4. I am going to try to bake or make dessert once a week. This should help me overcome my fear of pastry. In addition, most ladies love chocolate, right? I figure these posts will help my single, male readers. Umm, and myself. Yah, no reason to lie.


So here we go. Chocolate pots de creme. This recipe is pulled straight out of Tartine. I am making a half-recipe.

Obligatory picture of the ingredients, easy...only five....:
Preheat oven to 350 degrees.

Closeup of the chocolate:
Chocovic is the company...it's based in Spain. Their chocolate bars are based on single-origin cocoa beans, that is, all the beans were grown in one region of the world. Ocumare is from Venezuela. This chocolate is a PHENOMENAL deal. $2/bar at Trader Joe's.

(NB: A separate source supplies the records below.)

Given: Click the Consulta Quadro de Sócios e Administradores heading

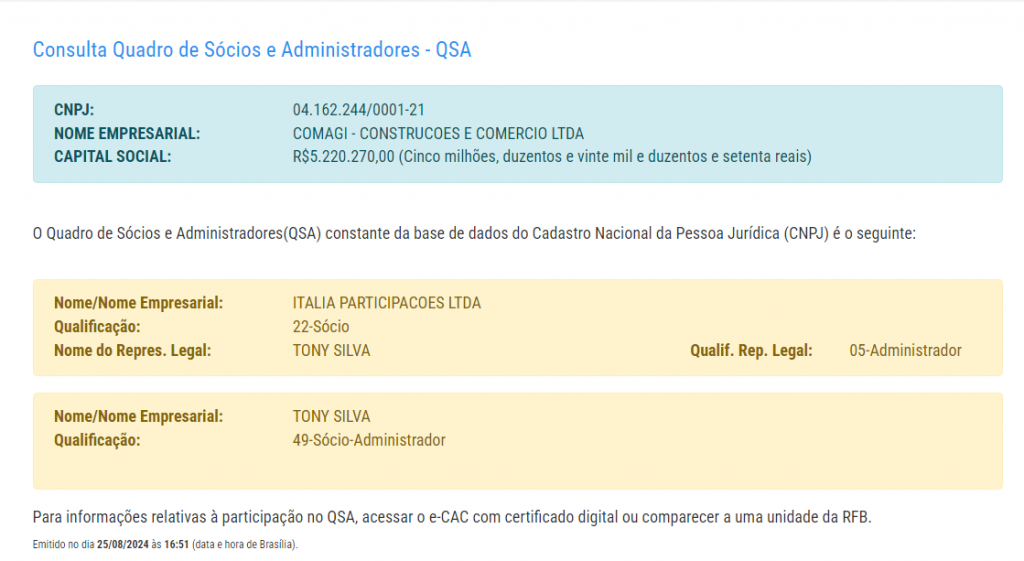Looking at the screenshot, I should tap(252, 50).
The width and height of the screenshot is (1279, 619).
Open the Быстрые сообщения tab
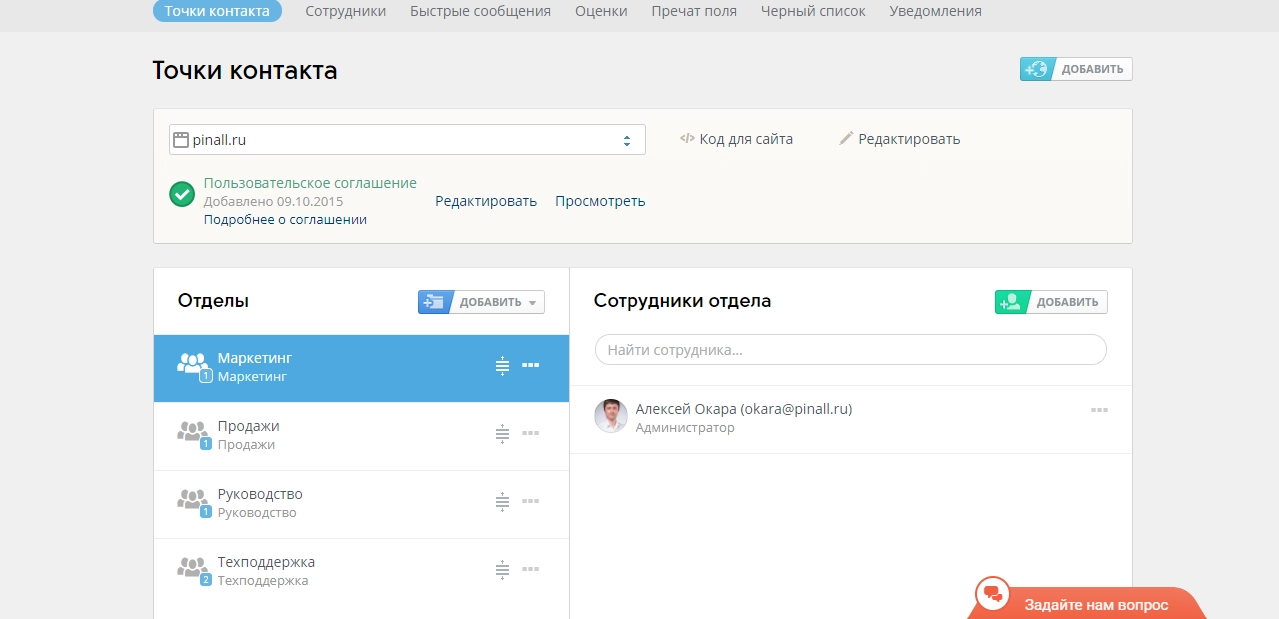(480, 11)
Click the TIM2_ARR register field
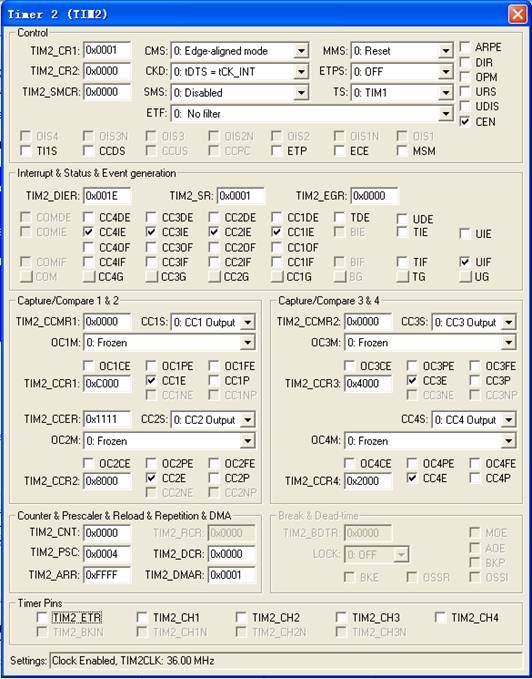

Give it a try.

Chop the chocolate and set aside. This represents one 2.82 oz. (80 gram) bar of bittersweet chocolate:
Set up a cooking contraption...you want a baking dish which is deep enough for the sides of 6 oz ramekins to be 3/4 submerged. Fill the baking dish half-way up with boiling water (displacement should bring the water level up to the desired 3/4 level) and place in the oven. Make sure to remove the ramekins before you place the dish in the oven. Here's what I used:
Set-up a double boiler. This is easy. Just fill a pot with some water, a few inches worth, and place a mixing bowl on top. Pot with water:
Mixing bowl in the pot. The point is to heat up the water in the pot and use gentle steam heat to melt the chocolate.
Add the chopped chocolate . Let it melt...stir a few times if you need to. Set aside the melted chocolate.
Heat up 11 oz of heavy whipping cream (a little under a cup and a half), a pinch of salt and 1.5 tablespoons of sugar. Bring it to just under the boil.
Incorporate the hot cream with the melted chocolate. Mix well and set aside:
Take four eggs and separate the egg yolks from the whites. Place in a bowl and mix well. Bit by bit, add the hot milk/chocolate mixture into the eggs. Mix it well. At this point, I strained the mixture to make sure there weren't any weird chunks or anything in there.

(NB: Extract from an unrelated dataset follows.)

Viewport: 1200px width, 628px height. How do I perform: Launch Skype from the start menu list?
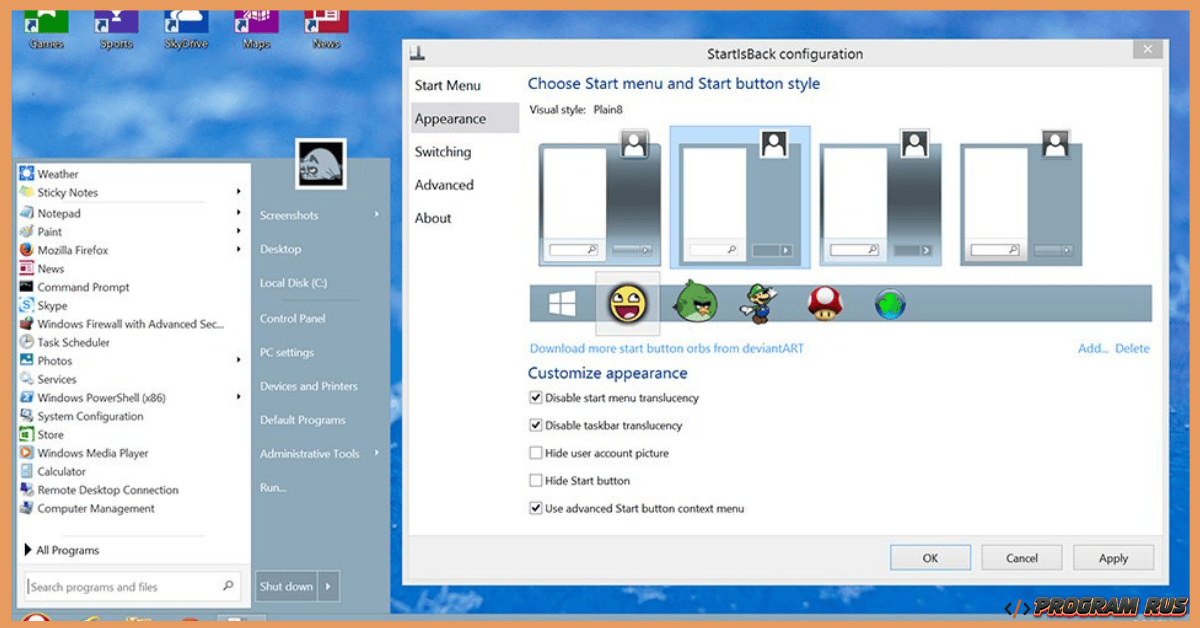click(52, 306)
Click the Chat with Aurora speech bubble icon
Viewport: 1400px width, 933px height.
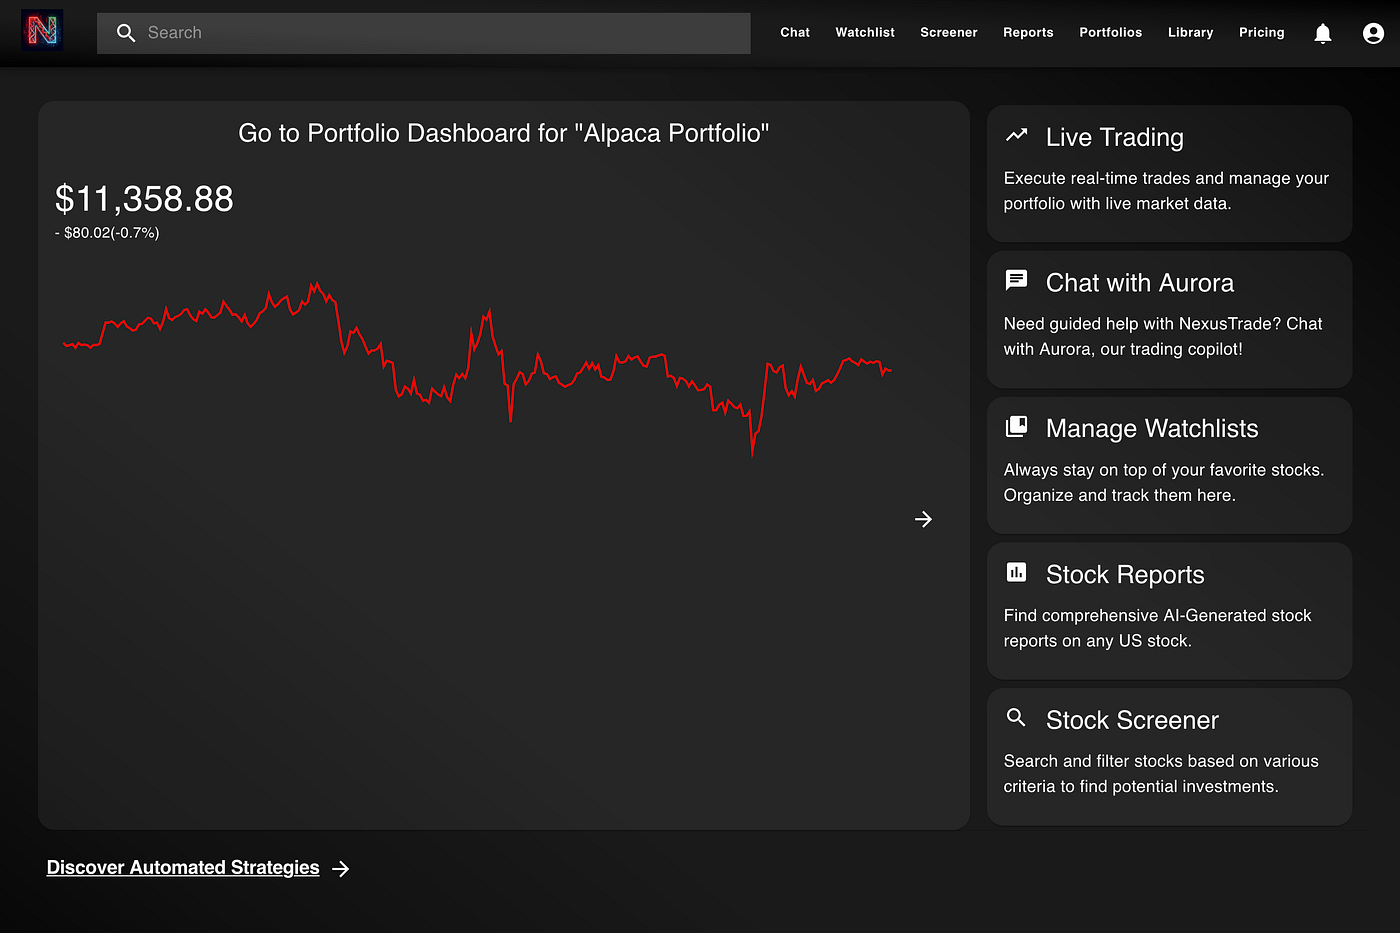[x=1017, y=280]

Ladle the strained chocolate/cream/egg mixture into your ramekins. Fill them 80% full. Take the ramekins and place them into the water filled baking dish which should already be in the oven.
Cook. Recipe says to cook for 20-25 minutes. For me, it was about 22 minutes. The recipe says that you're looking for the edges to look firm and set but the middle to still be a bit jiggly. The pots de creme will continue to cook while out of the oven and will set as they cool. If you cook them until they're firm, they'll be overcooked.

At this point, pull the ramekins out of the oven/water and set aside to cool:
Serve at room temperature or chill in the fridge. Chilling the pots de creme gives you a dramatically different texture from room temperature pots de creme. I'm not sure which I prefer...they're both good, just different.

If you like, serve with softly whipped cream.
These things are really delicious. However, they're also REALLY rich. Very decadent. Good chocolate flavor. Very creamy. Great texture. Would make again.

Time- Took me a stress filled 40 minutes...20 minutes of actual work, 20 for cooking This recipe is actually really easy, I just needed to do a better job of visualizing the recipe. I should have taken more time when I did the recipe read-through.

Food cost---you might have noticed that I started with four ramekins but ended up yielding only three...not sure what happened.
Chocolate- $2 bucks
Cream- $2 bucks
Eggs- $0.75
Incidentals- $0.03
Total- $4.78/ $1.60 per ramekin. Totally worth it.

Gentlemen, start practicing for Valentine's Day.

1 comment:

Taku said...

Hey, what's up Mike!! It's Taku from the philosopy class. Damn, your blog is just like a cooking book. We've gotta hang out man!! Make Katsudon for me. I'll pay for it!! Ok, I'll see you next Wednesday.